De la même manière, en janvier 1916, lors du conflit des Balkans, il mit en garde le ministre de la guerre dans un exposé où il écrivait : « le paludisme est endémique en Grèce; nous devons craindre que notre armée campée autour de Salonique soit éprouvée par cette maladie ». Certes le gouvernement fit appel… aux frères Sergent dans le but d’obtenir des conseils prophylactiques applicables à l’armée de Macédoine, séjournant dans la vallée du Vardar, infestée de paludisme. Mais leurs recommandations restèrent sans effet, avec comme conséquence plus de soixante mille hospitalisations et vingt mille rapatriements sanitaires. Edmond Sergent exigea alors, au nom du ministre le Maréchal Lyautey, la mise en oeuvre de mesures drastiques parmi lesquelles figurait la quininisation préventive avec contrôle de l’observance. Malgré l’accueil hostile de l’état-major et des troupes, ces mesures furent enfin respectées. Le paludisme régressa et l’armée d’Orient put participer à l’offensive victorieuse de 1918 tandis que l’armée allemande était ralentie par une épidémie non maîtrisée.

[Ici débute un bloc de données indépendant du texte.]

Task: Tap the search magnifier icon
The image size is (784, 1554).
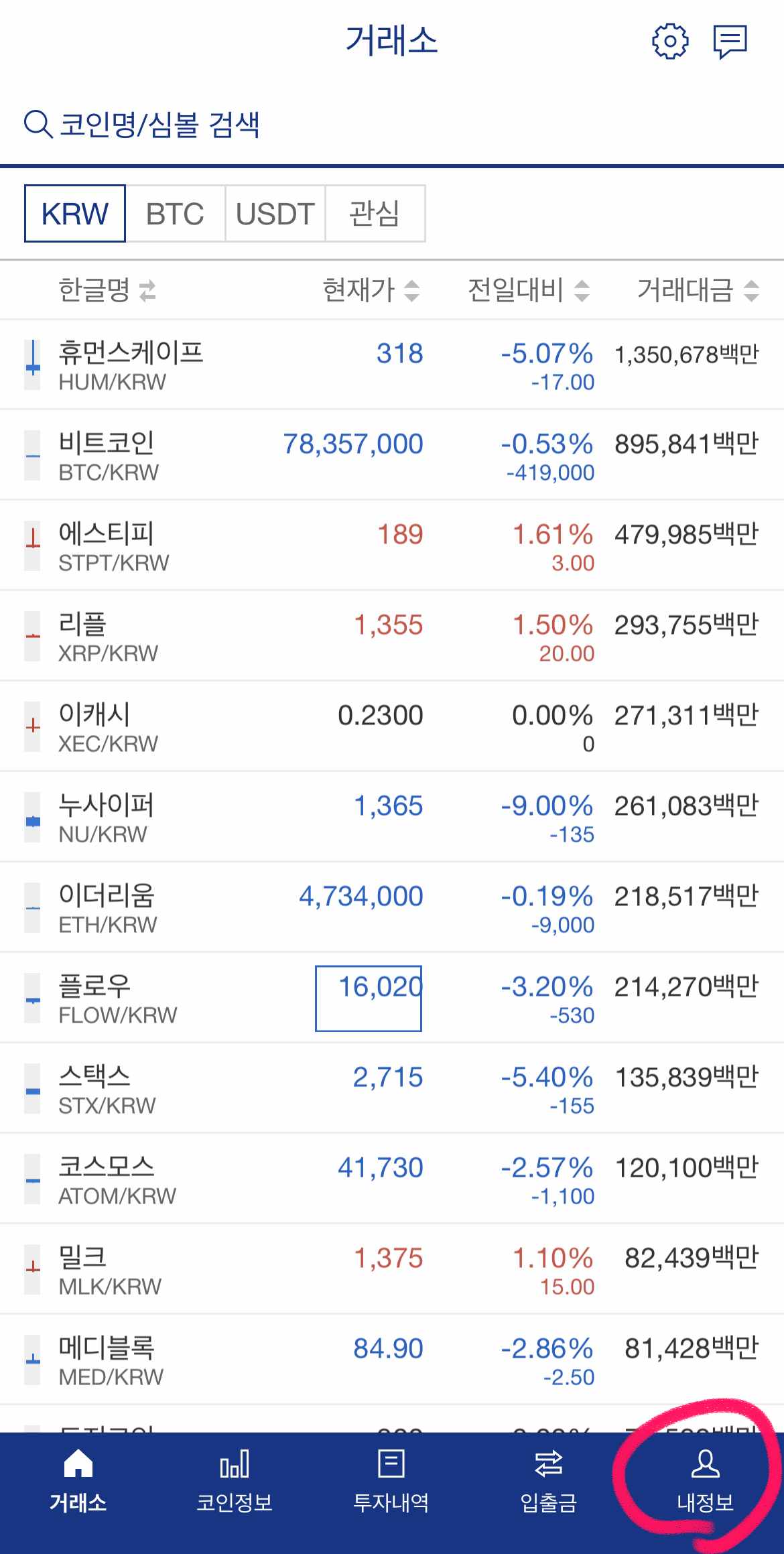Action: click(x=37, y=123)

Depuis cette époque, c’est au cours des campagnes du sud-est asiatique que les diverses armées ont payé le plus lourd tribut au paludisme : cinq-centmille cas parmi les troupes américaines, pendant la guerre du Pacifique, quatre-vingt-mille dans le corps expéditionnaire français en neuf années d’opérations indochinoises…

Aujourd’hui, la maladie demeure une endémie mondiale majeure, désespérante de stabilité dans plus de cent pays comme si rien n’avait changé plus d’un siècle après la découverte de A. Laveran; pour mémoire, et en dépit de tous les travaux et de tous les progrès, l’armée française déplore encore annuellement plusieurs centaines de cas parmi ses importants détachements servant en opérations extérieures.

Il n’empêche, ainsi l’a expressément spécifié A. Calmette, que l’oeuvre de Laveran apparaît comme l’une des plus importantes après celle de Pasteur.